■ Set problem: Please report how many lines in the listing below contain the word "image". Give only the number.

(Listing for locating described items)
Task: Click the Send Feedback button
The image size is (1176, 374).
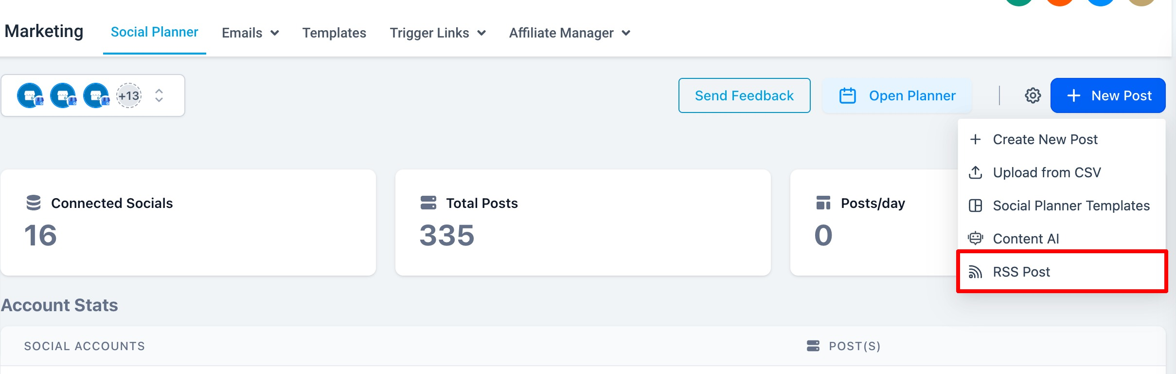Action: pyautogui.click(x=744, y=95)
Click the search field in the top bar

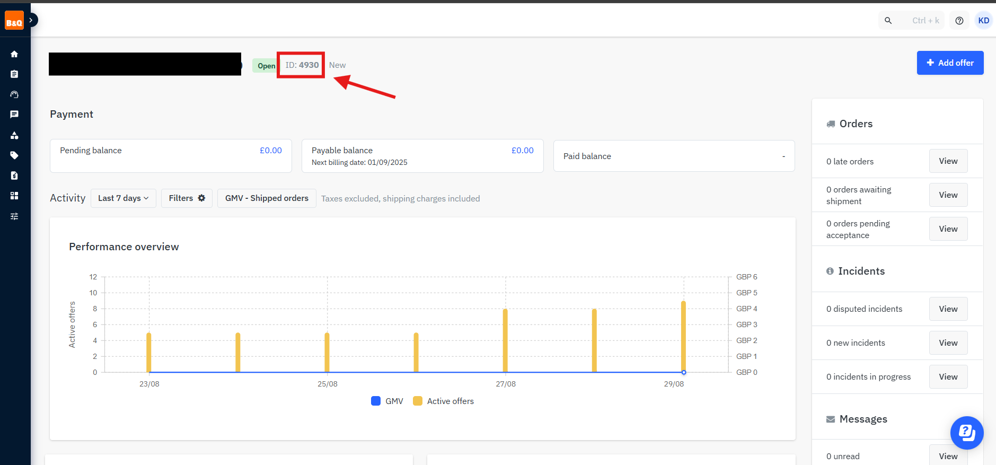tap(911, 21)
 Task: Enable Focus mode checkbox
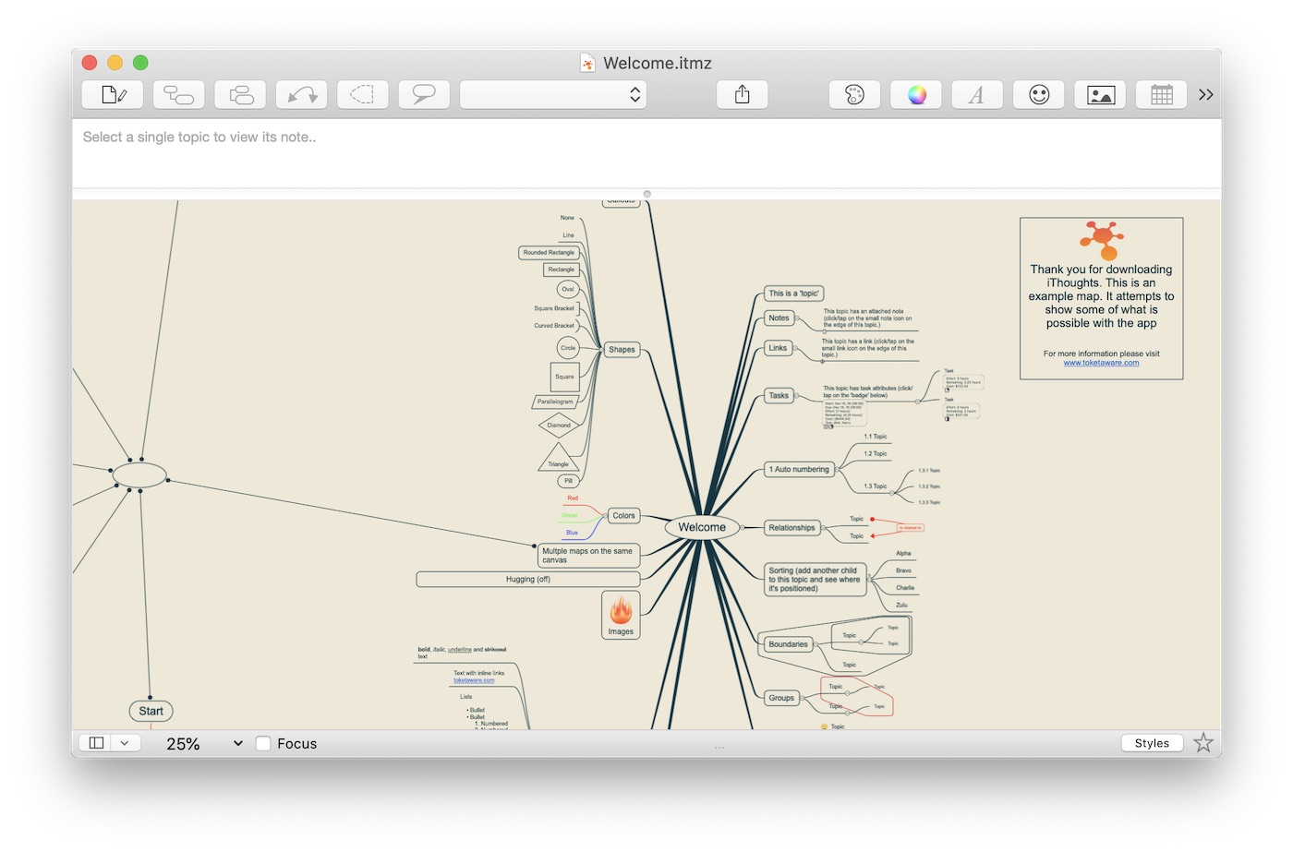click(263, 743)
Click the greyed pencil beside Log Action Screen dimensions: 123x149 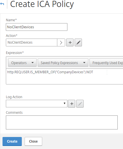80,104
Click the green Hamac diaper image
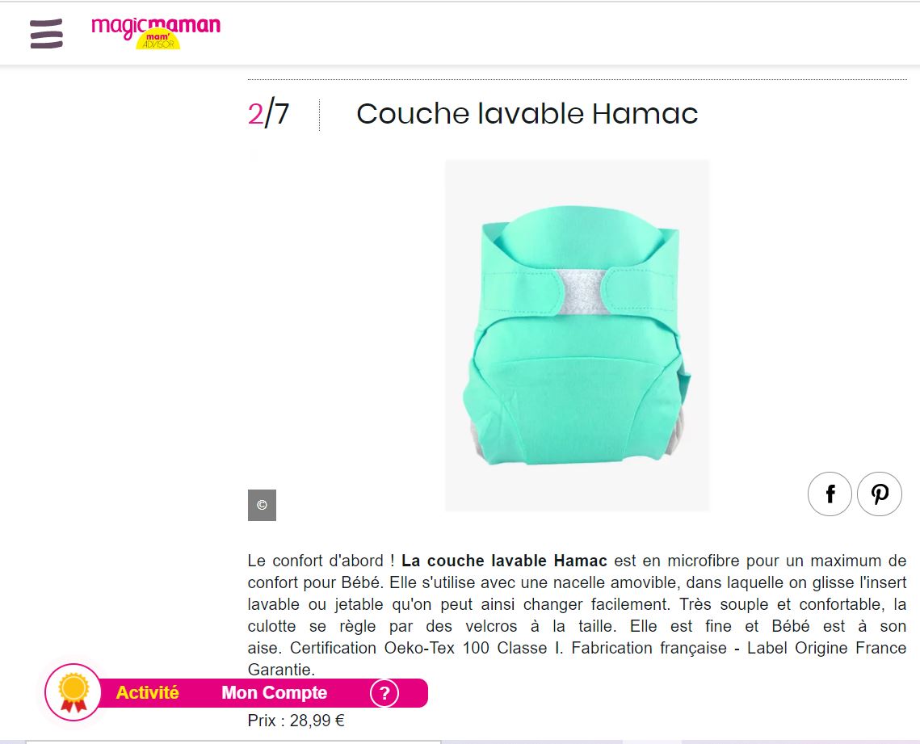This screenshot has width=920, height=744. [578, 335]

■ Task answer: 2